Till the end of my read, I thought, he would make it - at least long enough to give account of the events, that I had just read about, but no – as said, the press was watching from the ground. That was a shocking surprise. And only when they found Angerer’s body a few days later and found bandages around his head, they concluded, that he must have been the injured climber, they had seen through their telescopes earlier.
This well documented tragedy was the reason, the press started calling it Mordwand. And I guess it is the reason, why the name of the wall stands synonymous for the greatest challenge, the insurmountable wall. There exists a very famous photograph of the dead Toni Kurz hanging in the rope, where you can see, how close he came to the rescuers.

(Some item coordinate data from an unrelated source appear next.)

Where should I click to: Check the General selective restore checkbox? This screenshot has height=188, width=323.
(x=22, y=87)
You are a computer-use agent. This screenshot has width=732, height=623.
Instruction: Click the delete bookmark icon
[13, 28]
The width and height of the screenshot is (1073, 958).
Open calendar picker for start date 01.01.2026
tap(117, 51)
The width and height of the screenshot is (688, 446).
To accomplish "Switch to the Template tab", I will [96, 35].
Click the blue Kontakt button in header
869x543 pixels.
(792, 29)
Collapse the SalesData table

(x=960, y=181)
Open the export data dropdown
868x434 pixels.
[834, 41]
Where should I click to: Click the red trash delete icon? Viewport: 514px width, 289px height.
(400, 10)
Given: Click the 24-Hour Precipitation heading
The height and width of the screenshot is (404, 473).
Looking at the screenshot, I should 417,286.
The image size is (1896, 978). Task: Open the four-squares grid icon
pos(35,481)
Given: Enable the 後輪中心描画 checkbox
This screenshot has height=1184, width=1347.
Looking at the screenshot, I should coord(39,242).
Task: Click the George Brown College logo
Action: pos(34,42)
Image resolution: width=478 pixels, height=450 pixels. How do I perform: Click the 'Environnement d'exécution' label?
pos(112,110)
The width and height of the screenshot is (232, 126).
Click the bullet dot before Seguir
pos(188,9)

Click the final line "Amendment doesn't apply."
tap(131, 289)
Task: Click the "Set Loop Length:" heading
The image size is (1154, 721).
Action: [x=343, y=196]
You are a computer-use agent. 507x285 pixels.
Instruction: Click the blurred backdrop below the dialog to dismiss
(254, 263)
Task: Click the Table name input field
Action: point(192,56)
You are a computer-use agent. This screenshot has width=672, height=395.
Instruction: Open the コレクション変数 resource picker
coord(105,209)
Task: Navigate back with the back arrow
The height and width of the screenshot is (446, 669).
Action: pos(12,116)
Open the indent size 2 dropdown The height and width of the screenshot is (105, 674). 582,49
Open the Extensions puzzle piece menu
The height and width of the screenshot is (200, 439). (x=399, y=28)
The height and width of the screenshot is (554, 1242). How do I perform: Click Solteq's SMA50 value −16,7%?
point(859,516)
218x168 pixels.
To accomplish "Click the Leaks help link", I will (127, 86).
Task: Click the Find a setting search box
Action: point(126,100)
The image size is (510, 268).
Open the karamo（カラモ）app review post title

The Swiss government permitted further attempts to conquer the wall, but they couldn’t hold that up for long. But they freed the mountain rescue teams from the duty of having to help climbers in this dangerous wall. I am not sure though, if the rescue teams ever said no to one of those rescue missions. Two years later the wall was conquered by two Germans and two Austrians, who again joined forces on the wall. So the last problem of the Alps was solved. But to this day, the Eiger Northface is a dangerous wall. Weather reports and equipment get better, but the high risk of avalanches and rock fall only increases by the warmer temperatures. Over 70 dead climbers, I read… And so many stories to unfold. Maybe, I will come back another day to tell you some more about the dangerous wall with a door in its middle. Till then, I will look at the pictures of the Eiger at night. This dark sharp wall of storms and drama and the soft light of its train station glimmering like a sunken star in the cold nights of the Alpes.